# [Actions to take]
a) Reproduce the passage on drug sensitivity data word for word, starting at "Copy number variation" and ending at "number of zero).".
b) In the passage on drug sensitivity data, what copy number places a raw CNV value in the amplification category?
c) Continue the passage on drug sensitivity data, picking up right after its final sentence.

# [Document passage]

-- -- --

Cellular drug sensitivity was measured as the concentration of drug, in micromolar units (µM), needed to inhibit 50% of cellular growth (IC50). The drug compounds were robotically added to cell cultures and after 72 hours cell viability was assessed by measuring the ATP content of the assay [further details can be found in the supplementary methods of 5, 6]. In our analysis, models were trained using the 10% most sensitive and resistant cell lines (lowest and highest IC50) to each drug of interest. The utilization of the cell lines at the limits of drug response increased the likelihood of identifying the multi-omic features that drive drug response.

Gene expression

Raw gene expression CEL files were normalized using fRMA [8] and R Bioconductor [9] chip packages ('hthgu133a' for CGP and NCI60; 'hgu133plus' for CCLE). Probesets not common across the datasets were discarded. Batch effects within and between the CCLE, CGP, and NCI60 datasets were removed using the ComBat function from the R 'sva' package [10]. Finally, for each Entrez gene ID the R package 'jetset' [11] was used to select the best probeset for each gene such that each gene is represented by one probe (12,151 genes).

Copy number variation

Copy number segments for 426 cancer genes were predicted using the PICNIC algorithm [12]. The raw CNV values were converted into five categories: amplification (copy number of eight or more), partial amplification (copy number between three and seven), normal (copy number of two), partial deletion (copy number of one), and full deletion (copy number of zero).

-- -- --

# [Information shown]
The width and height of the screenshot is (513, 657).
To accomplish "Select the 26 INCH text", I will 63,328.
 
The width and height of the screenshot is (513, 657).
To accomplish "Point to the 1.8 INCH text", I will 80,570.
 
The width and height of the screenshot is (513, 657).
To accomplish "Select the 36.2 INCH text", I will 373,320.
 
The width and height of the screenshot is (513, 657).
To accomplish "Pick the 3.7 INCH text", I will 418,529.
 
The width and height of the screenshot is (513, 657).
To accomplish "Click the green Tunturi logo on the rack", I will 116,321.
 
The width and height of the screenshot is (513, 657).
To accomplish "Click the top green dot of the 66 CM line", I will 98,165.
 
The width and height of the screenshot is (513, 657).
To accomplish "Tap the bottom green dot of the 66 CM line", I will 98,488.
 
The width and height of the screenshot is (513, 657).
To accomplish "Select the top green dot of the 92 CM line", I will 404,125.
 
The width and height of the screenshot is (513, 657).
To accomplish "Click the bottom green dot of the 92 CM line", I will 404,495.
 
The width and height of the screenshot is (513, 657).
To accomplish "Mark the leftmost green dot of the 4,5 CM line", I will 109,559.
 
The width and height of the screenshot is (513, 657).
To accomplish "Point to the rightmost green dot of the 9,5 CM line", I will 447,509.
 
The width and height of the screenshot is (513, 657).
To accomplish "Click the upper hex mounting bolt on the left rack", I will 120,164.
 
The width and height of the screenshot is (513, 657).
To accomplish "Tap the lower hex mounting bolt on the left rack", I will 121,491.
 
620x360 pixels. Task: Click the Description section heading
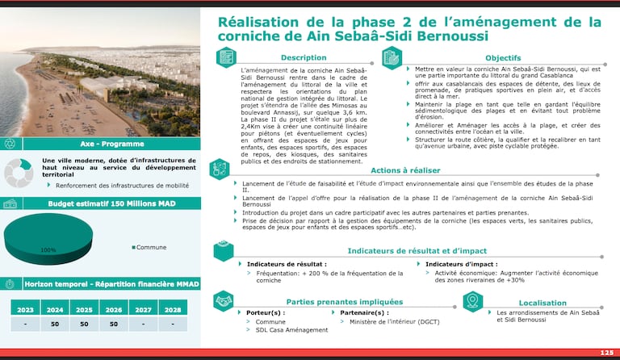pyautogui.click(x=303, y=58)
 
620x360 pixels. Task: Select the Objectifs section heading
pyautogui.click(x=502, y=58)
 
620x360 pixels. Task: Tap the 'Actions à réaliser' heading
pyautogui.click(x=407, y=170)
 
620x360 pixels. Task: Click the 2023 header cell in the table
pyautogui.click(x=25, y=308)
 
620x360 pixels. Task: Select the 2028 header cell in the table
pyautogui.click(x=173, y=308)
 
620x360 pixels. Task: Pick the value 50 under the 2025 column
pyautogui.click(x=84, y=324)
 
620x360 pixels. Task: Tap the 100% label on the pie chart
pyautogui.click(x=48, y=250)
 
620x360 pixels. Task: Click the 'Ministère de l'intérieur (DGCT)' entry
pyautogui.click(x=394, y=321)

-- -- --

# [Answer set]
a)
Copy number variation

Copy number segments for 426 cancer genes were predicted using the PICNIC algorithm [12]. The raw CNV values were converted into five categories: amplification (copy number of eight or more), partial amplification (copy number between three and seven), normal (copy number of two), partial deletion (copy number of one), and full deletion (copy number of zero).

b) A copy number of eight or more.

c)
Mutational status

The mutational status of sixty-four commonly mutated cancer genes was assessed. A gene was defined as mutated if a coding sequence variant was present. Additionally, for cell lines in the CGP and CCLE databases the presence or absence of commonly rearranged cancer genes was determined.

Methods

The approach used to build multi-omic signatures predictive of drug response is illustrated in Figure 1. The drug response signatures were generated using a two-step procedure consisting of statistical feature selection, to reduce the complexity of the datasets, followed by a classification algorithm, to weight each feature's contribution to the overall prediction. The predictive models were generated using CGP data as input and subjected to ten-fold cross-validation with ten repetitions per fold. The outputs of the process were weighted multi-omic drug response signatures. A signature size of thirty has previously been reported as an optimal balance between clinical relevance and genomic complexity [13,14], therefore we limited our final predictive signatures to the top thirty features. The final signatures were then tested for accuracy and over-fitting using the independent CCLE and NCI60 datasets.

Figure 1.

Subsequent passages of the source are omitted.